*Exercise objective*: Your result should be every line of the records below that contains the word "agent".

*Provided material*:
--- --- ---

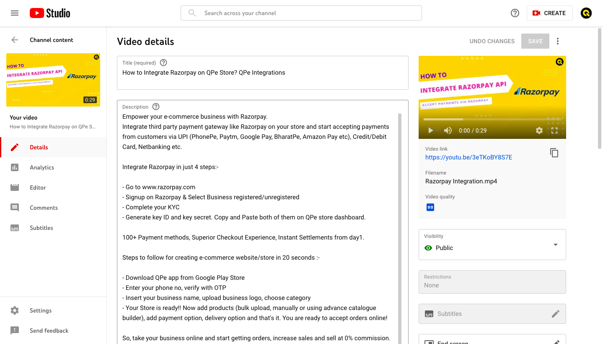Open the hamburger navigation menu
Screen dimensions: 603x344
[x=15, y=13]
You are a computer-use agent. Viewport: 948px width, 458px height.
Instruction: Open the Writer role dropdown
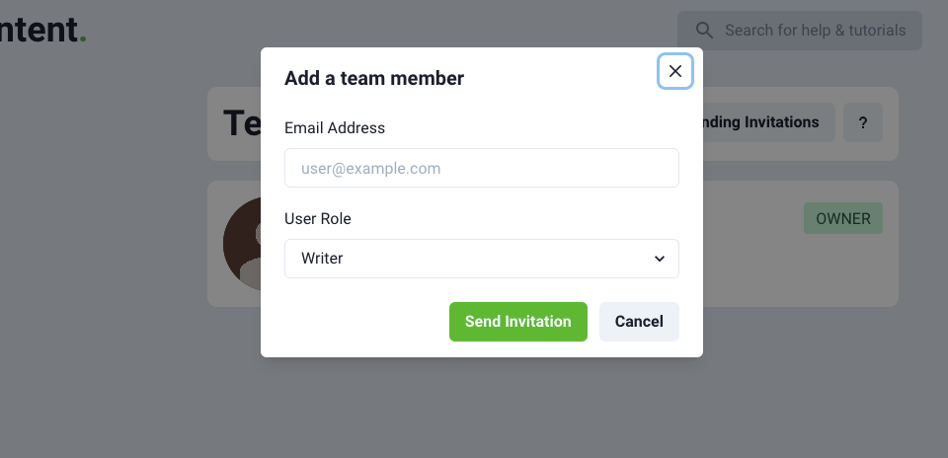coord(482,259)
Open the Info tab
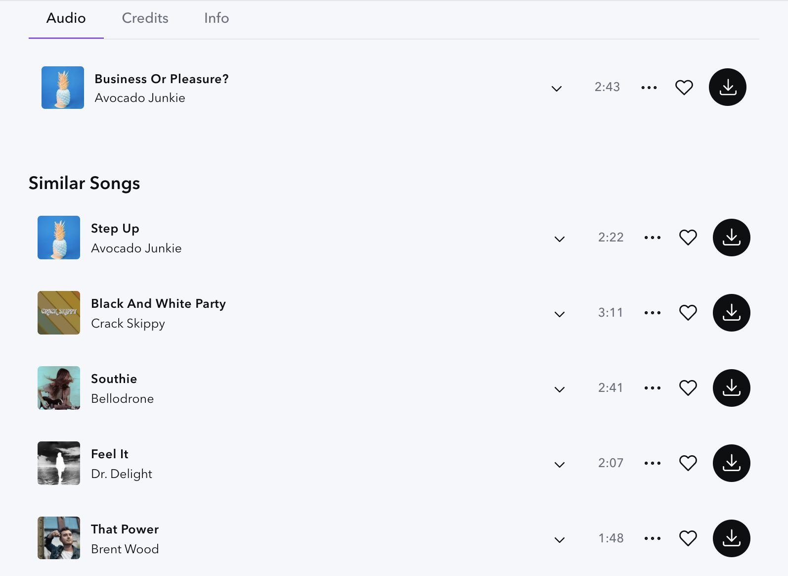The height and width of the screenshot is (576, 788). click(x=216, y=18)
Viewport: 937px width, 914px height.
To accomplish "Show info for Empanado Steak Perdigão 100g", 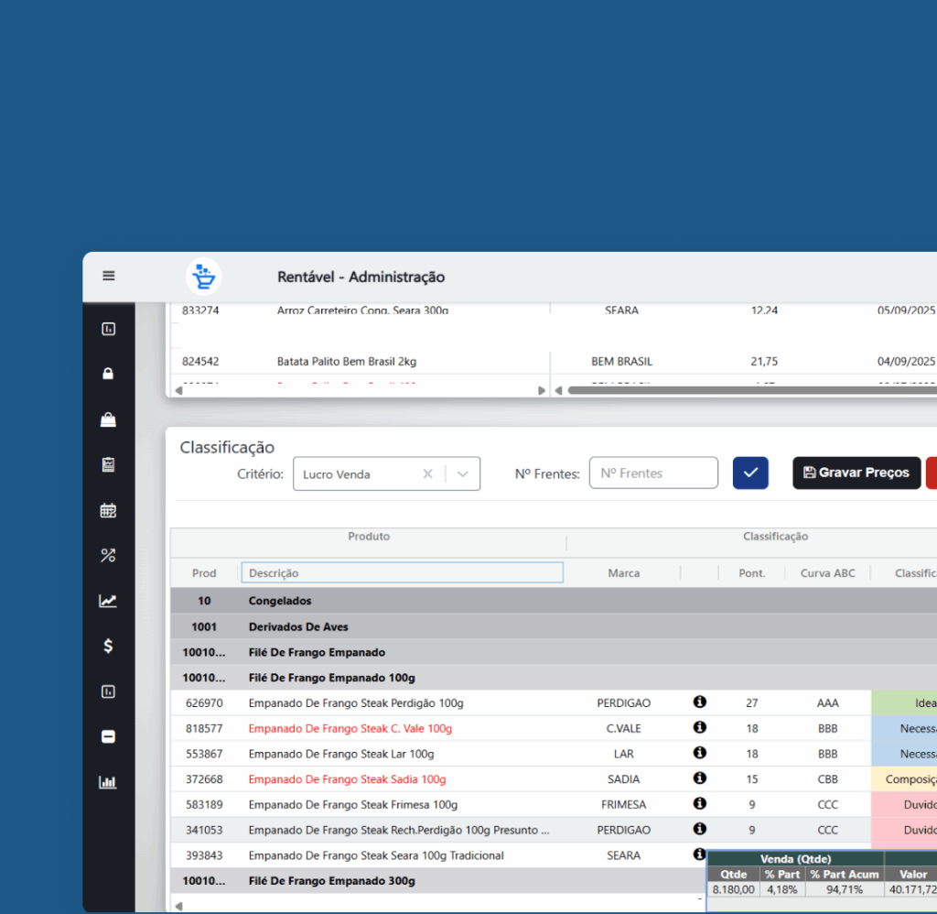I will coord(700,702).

--- --- ---

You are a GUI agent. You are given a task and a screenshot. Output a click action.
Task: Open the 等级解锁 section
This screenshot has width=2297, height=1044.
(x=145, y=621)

--- --- ---

*Solved problem*:
You are a computer-use agent. Viewport: 948px width, 458px height.
You are a GUI agent. You are given a task and a screenshot. Output a click action.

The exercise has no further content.